§ **What to do**
Since each line must match the original, copy out the records with no differences at all.

[Recorded information — start]

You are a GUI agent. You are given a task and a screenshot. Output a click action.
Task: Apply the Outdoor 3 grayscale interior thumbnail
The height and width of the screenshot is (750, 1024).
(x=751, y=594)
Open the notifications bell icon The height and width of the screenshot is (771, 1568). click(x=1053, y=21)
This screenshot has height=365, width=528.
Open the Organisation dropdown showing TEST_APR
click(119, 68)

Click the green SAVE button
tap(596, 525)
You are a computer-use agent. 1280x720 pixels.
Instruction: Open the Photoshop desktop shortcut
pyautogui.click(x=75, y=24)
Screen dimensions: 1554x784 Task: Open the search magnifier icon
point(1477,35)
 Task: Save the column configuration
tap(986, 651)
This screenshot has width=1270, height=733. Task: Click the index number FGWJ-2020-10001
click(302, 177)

[Recorded information — finish]

§ **Expected answer**
You are a GUI agent. You are given a task and a screenshot. Output a click action.
Task: Apply the Outdoor 3 grayscale interior thumbnail
The height and width of the screenshot is (750, 1024).
(x=751, y=594)
Open the notifications bell icon The height and width of the screenshot is (771, 1568). click(x=1053, y=21)
This screenshot has height=365, width=528.
Open the Organisation dropdown showing TEST_APR
click(119, 68)

Click the green SAVE button
tap(596, 525)
You are a computer-use agent. 1280x720 pixels.
Instruction: Open the Photoshop desktop shortcut
pyautogui.click(x=75, y=24)
Screen dimensions: 1554x784 Task: Open the search magnifier icon
point(1477,35)
 Task: Save the column configuration
tap(986, 651)
This screenshot has width=1270, height=733. Task: Click the index number FGWJ-2020-10001
click(302, 177)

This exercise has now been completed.